THE item on Alex Sabella last week, the former Blade and new coach of Argentina, led to a call from a Blades follower.
He pointed out a notable omission, concerning Sabella’s final appearance for Sheffield United. It came in May 1980, he scored as United beat Wednesday 2-1 at Bramall Lane.
That was in the final of the old Sheffield and Hallamshire County Cup which at one time was a regular feature on the footballing calendar of the five professional South Yorkshire clubs. It’s nearly 30 years since the competition was played with any regularity, so there are many who never knew it even existed.
At one time, it was certainly big enough to attract a crowd of 49,000 to see Wednesday play United in it and that was only the semi-final!
Which brings me on to a new book about the history of the County Cup. And should there be any fact you should ever wish to know about it then this is the publication.
The man who devoted months to exhaustive research is Andrew Kirkham, no doubt enjoying life right now as a Blade.

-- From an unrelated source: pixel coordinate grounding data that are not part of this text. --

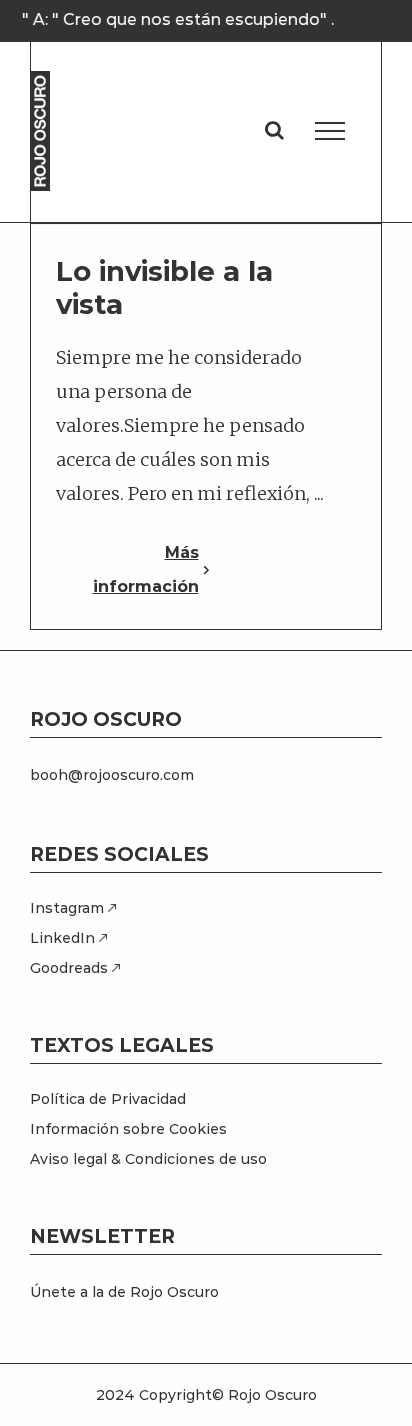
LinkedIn (64, 938)
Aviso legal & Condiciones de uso (148, 1159)
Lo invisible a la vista (164, 287)
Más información (146, 569)
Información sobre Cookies (128, 1129)
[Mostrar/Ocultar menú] (330, 131)
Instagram (69, 908)
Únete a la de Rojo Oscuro (124, 1292)
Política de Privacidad (108, 1099)
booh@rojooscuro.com (112, 775)
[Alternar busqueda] (274, 130)
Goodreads (71, 968)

The competition began in 1921 and, throughout, raised money for the S&H FA. After a chequered final few years, the last final was played in 1993 which, in turn, was five years after the previous final. Andrew has compiled the history of all 234 games played across the 70 years or so.
Among the numerous lists he has compiled include penalty shoot-out saves, own goals, hat-tricks or better, even goals with uncertain scorers i.e. where there was a doubt and two players were named. Most winners medals? Former Blades right back Cec Coldwell with seven.
Andrew answers most questions. But there is one unanswered. Where is the County Cup now?
Last winners were Barnsley in 1993 but Andrew says no one at Oakwell knows what happened to it. Does anybody know?
The Sheffield and Hallamshire FA County Cup by Andrew Kirkham (A Soccer Data Publication).
Bookies aren’t renowned for giving money away or being overly generous with the odds.
But I reckon even the tightest of them might have offered enormously enticing figures should they have been asked about one particular bet prior to the current Test series between England and India.
Actually, no one would ever have considered such a bet. Had they done so, then the odds would have been in four figures. Consider that the top five in India’s batting order is, statistically, reckoned to be right up there as one of the most prolific ‘top fives’ of all time.
They were expected to score a shedload of runs. So, what were the odds, as we arrive at the final Test of the series, on one man (Alastair Cook) scoring more runs in a single innings (294) than India’s entire XI have managed in any of their six innings in the three Tests so far?
Bookies would have thought you were mad to even to ask for a price! Even longer odds than, a few years ago, if you’d have asked for the odds on England being the world’s No 1 Test team!